WHAT YOU HAVE TO DO:
Work out how many lines in the entries below include the word "computer", and give only that figure.

Collected data:
◆ ◆ ◆ ◆ ◆ ◆ ◆

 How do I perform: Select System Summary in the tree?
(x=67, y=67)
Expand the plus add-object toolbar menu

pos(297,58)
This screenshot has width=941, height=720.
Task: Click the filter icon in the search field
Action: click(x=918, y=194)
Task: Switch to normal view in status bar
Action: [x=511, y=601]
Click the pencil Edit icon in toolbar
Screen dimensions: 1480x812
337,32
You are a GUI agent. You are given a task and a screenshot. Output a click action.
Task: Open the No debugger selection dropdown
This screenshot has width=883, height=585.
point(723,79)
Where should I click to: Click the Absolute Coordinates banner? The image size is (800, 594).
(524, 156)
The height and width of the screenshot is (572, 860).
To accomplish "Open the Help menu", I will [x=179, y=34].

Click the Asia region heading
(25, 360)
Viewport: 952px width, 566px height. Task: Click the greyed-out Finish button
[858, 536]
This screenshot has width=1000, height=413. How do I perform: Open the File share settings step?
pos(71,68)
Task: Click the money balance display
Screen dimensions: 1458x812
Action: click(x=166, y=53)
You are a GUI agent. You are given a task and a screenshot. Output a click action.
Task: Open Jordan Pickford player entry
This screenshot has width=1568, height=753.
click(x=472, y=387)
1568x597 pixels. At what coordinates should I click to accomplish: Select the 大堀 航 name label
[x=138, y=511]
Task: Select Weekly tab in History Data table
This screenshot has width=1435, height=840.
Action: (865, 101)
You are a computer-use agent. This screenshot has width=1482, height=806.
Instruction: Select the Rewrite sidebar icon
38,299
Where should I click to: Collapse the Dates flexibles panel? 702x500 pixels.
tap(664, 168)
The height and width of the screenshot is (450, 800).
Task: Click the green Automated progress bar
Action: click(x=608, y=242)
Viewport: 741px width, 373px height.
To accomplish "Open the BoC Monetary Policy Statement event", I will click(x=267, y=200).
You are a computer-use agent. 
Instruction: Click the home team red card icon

◆ ◆ ◆ ◆ ◆ ◆ ◆

RESPONSE TO THE EXERCISE:
2